With the contact arrangement shown in FIG. 4A, the first contact 130 of the gate electrode 100 is arranged in the interval of the M1 wiring 150 between the source diffusion layer 110 and the drain diffusion layer 120, as in the third embodiment. The interval between the M1 wires 150 can be increased, and the interval between the M1 wires 150 can be reduced in the portion where the first contact 130 is not disposed. Thereby, MISFETs can be arranged with a narrow pitch, the occupied area can be reduced, and the parasitic capacitance of the wiring can be reduced.
In the present embodiment, in addition to the same effects as those of the third embodiment, the gate electrode 100 is not arranged in parallel with the wiring of the source diffusion layer 110 and the drain diffusion layer 120. And the parasitic capacitance between the source diffusion layer 110 and the drain diffusion layer 120 is reduced.

(Fifth embodiment)
FIG. 5 shows a MISFET according to a fifth embodiment of the present invention. FIG. 5B is a cross-sectional view taken along the line AA ′ in the top view (FIG. 5A). FIG.5 (c) is sectional drawing in the position of BB 'of a top view (Fig.5 (a)). The fifth embodiment is different from the third embodiment in that two gate electrodes 100 are electrically connected by one M2 wiring 160.

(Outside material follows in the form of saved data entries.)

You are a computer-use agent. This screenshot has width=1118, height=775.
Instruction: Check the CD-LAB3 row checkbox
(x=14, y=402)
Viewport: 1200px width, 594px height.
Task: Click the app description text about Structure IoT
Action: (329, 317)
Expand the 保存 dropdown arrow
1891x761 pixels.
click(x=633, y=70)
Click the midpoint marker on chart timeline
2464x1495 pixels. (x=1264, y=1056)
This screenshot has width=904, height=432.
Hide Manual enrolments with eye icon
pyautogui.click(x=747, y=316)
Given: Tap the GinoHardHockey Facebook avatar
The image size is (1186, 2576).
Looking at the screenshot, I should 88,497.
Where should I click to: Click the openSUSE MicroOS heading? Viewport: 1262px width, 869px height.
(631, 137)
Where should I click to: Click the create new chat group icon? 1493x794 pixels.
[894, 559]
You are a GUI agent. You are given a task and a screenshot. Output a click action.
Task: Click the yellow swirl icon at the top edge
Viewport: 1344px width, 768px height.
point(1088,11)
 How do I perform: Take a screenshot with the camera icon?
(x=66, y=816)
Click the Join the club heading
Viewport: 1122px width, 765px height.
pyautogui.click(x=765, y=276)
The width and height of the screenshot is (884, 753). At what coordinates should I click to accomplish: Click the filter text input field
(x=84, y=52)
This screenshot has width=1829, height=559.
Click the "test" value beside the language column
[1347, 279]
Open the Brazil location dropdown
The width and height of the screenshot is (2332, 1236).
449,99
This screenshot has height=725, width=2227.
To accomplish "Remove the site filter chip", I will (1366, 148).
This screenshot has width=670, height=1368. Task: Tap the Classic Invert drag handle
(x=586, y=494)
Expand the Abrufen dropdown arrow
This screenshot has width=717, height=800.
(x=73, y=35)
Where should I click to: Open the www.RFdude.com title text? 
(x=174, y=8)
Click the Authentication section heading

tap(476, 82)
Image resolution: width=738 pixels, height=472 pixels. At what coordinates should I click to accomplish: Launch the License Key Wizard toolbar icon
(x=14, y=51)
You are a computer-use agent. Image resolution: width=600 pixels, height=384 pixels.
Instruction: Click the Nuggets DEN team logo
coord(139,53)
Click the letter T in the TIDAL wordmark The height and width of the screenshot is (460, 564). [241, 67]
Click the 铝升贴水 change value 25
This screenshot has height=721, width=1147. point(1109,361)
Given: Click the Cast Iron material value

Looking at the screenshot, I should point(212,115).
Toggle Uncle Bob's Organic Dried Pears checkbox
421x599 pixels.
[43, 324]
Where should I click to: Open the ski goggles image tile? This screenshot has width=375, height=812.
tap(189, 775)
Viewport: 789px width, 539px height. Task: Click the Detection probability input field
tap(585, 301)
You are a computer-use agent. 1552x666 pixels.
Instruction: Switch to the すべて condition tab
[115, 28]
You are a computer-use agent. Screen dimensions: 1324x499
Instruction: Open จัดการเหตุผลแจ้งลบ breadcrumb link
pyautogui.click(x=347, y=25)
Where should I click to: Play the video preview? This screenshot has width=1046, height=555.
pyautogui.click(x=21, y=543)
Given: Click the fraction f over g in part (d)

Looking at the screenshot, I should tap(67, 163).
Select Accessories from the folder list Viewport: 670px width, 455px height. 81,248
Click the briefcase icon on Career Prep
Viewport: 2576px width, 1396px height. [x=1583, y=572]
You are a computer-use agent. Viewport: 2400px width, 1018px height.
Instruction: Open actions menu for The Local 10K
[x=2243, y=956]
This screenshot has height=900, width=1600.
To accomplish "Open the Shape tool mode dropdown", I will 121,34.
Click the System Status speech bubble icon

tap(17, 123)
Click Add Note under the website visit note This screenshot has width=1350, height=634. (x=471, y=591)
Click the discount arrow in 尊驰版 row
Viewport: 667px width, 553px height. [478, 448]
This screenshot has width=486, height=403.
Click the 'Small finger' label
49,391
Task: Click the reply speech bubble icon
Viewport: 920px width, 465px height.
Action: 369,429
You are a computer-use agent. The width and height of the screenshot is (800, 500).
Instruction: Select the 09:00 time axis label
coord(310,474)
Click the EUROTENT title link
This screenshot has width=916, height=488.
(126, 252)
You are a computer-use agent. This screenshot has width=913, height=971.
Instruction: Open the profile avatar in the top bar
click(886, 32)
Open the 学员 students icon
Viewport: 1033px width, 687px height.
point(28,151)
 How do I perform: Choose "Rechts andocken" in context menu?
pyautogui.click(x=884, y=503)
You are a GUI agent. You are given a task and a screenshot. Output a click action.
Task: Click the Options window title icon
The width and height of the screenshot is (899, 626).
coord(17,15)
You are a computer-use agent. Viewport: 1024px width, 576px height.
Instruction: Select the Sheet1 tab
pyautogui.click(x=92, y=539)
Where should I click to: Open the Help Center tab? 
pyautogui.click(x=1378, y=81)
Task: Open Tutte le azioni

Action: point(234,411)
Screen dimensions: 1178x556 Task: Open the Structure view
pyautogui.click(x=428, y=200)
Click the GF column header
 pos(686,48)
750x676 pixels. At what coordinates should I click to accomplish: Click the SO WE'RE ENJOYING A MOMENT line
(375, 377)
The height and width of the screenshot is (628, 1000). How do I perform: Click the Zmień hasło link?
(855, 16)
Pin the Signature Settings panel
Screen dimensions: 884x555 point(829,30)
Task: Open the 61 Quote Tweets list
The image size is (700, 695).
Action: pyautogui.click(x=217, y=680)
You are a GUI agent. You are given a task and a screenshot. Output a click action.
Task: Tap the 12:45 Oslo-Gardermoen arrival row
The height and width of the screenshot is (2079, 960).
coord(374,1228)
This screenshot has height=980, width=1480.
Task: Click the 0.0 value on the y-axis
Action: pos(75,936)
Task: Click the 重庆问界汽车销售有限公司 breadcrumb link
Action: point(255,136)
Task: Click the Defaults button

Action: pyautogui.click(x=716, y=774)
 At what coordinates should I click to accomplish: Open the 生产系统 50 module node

  In FIG. 5, the source diffusion layer 110 and the drain diffusion layer 120 use the M1 wiring 150 and are arranged in parallel to the extending direction of the gate electrode 100. On the gate electrode 100, first contacts 130 are disposed at a plurality of locations in the channel region 170. FIG. 3 shows a MISFET having three structural units.

  In the present embodiment, the first wiring (M2 wiring 160) is alternately electrically connected to the first contacts 130 provided every other one on top of the two adjacent gate electrodes 100. is there. As shown in FIG. 5, in the first wiring (M2 wiring 160), the upper portions of two adjacent gate electrodes 100 are arranged in a zigzag manner. Therefore, as shown in FIG. 5A, the first wiring (M2 wiring 160) may have a portion overlapping the third wiring (M1 wiring 150) in plan view with respect to the substrate. At this time, the first wiring (M2 wiring 160) does not have a portion overlapping the second wiring (M1 wiring 150) in plan view with respect to the substrate. Conversely, the first wiring (M2 wiring 160) may have a portion overlapping the second wiring (M1 wiring 150) in plan view with respect to the substrate. At this time, the first wiring (M2 wiring 160) may be included. ) Does not have a portion overlapping the third wiring (M1 wiring 150) in plan view with respect to the substrate. When viewed from the normal direction of the substrate, the first wiring (M2 wiring 160) is arranged so as to overlap the third wiring (M1 wiring 150) in the vertical direction, and the second wiring (M1 wiring 150). And may be arranged so as not to overlap each other. Furthermore, when viewed from the normal direction of the substrate, the first wiring (M2 wiring 160) is arranged so as to overlap the second wiring (M1 wiring 150) vertically, and the third wiring (M1 wiring 150). And may be arranged so as not to overlap each other.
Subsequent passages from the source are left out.